Cresce l’attesa per l’avvio delle operazioni di immissioni in ruolo previste in estate in vista del prossimo anno scolastico. Una procedura che vive di alcuni punti fermi ma anche di molte incertezze, che agitano questo avvio di luglio d parte dei docenti. Ci sono alcuni passaggi preliminari fondamentali da seguire, altri da verificare nelle prossime settimane.

52mila posti disponibili

Solo così si potranno stabilire i posti disponibili per classe di concorso e provincia. Al momento sappiamo che i posti disponibili dopo i movimenti sono circa 52.000. Sono quelli residui in seguito a trasferimenti, passaggi di cattedra e di ruolo, distribuiti tra i vari gradi di scuola.

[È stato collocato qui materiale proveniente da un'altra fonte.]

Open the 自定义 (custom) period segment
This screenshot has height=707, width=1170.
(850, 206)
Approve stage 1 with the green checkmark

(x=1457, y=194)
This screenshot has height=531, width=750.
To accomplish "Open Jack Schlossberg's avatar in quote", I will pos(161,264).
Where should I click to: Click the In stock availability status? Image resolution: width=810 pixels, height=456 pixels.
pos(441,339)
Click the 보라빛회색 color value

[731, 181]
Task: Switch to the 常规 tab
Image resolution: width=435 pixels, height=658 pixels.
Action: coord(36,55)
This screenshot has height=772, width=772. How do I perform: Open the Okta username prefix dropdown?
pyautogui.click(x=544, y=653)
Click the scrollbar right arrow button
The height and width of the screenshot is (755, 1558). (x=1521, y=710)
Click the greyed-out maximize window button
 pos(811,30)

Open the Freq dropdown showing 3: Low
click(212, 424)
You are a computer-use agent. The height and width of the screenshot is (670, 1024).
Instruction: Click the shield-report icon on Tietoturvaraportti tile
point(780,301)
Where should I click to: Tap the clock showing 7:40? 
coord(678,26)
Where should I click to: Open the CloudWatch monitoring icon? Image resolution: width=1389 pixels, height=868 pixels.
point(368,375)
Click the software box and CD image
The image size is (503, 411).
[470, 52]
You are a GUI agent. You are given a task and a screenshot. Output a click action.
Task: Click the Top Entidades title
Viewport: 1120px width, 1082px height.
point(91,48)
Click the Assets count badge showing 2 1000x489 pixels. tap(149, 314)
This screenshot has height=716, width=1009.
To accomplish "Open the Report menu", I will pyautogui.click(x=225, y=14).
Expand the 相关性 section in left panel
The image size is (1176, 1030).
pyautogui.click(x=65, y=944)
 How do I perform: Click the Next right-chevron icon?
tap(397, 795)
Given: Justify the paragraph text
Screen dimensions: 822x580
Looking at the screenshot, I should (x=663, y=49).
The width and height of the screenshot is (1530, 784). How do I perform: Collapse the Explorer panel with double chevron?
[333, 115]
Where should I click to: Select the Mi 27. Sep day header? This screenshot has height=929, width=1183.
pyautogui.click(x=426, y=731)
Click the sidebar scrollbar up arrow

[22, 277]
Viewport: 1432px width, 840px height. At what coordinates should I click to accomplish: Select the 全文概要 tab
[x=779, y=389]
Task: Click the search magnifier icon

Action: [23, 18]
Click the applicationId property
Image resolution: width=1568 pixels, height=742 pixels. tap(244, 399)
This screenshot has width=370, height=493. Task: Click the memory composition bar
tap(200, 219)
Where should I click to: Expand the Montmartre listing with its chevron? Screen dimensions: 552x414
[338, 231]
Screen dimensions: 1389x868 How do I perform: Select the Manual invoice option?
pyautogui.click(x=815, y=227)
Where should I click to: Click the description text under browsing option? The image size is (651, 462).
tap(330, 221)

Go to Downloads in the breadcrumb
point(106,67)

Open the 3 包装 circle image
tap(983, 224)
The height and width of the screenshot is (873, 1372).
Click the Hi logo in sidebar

Non è un numero definitivo, perché ci sono degli aggiustamenti derivanti da eventuali rettifiche ai trasferimenti. Indicativamente, però la cifra è quella e alla fine non si discosterà molto da quella indicata. Alta certezza è che non si tratta di posti che vanno a sommarsi ai posti banditi con il concorso PNRR2. Il motivo è che i posti destinati al concorso, per quanto sicuri, non è caratterizzato da una data certa.

In attesa di richiesta e autorizzazione

Quelli sicuri sono invece i 52.000 posti su cui sarà possibile effettuare le operazioni in seguito alla mobilità dei docenti di ruolo.

Nelle prossime settimane dal ministero arriverà la conferma circa la possibilità che tutti i 52.000 posti saranno richiesti e autorizzati. Non è detto che sia così, perché già in passato, senza andare troppo lontano nel tempo dodici mesi fa, è stata assegnata alle immissioni in ruolo solo una parte. Il resto è stato riservato al successivo concorso.

In attesa dell’allegato A

Questo sarà un passaggio molto importante, perché in base a questo dato sarà più semplice iniziare a poter fare qualche previsione più attendibile. Solo dopo aver ricevuto l’autorizzazione alle assunzioni, potrà scattare la seconda fase caratterizzata dalla distribuzione da parte del Ministero dei posti per regione.

A quel punto toccherà agli Uffici Scolastici avviare la distribuzione per concorso. Il riferimento saranno le percentuali spettanti per normativa e classe di concorso. L’obiettivo naturalmente sarà provare a coprire il maggior numero di posti disponibili.

Un altro passaggio importante sarà la pubblicazione dell’Allegato A, un documento che sancirà in maniera pressoché definitiva l’ordine di assunzione.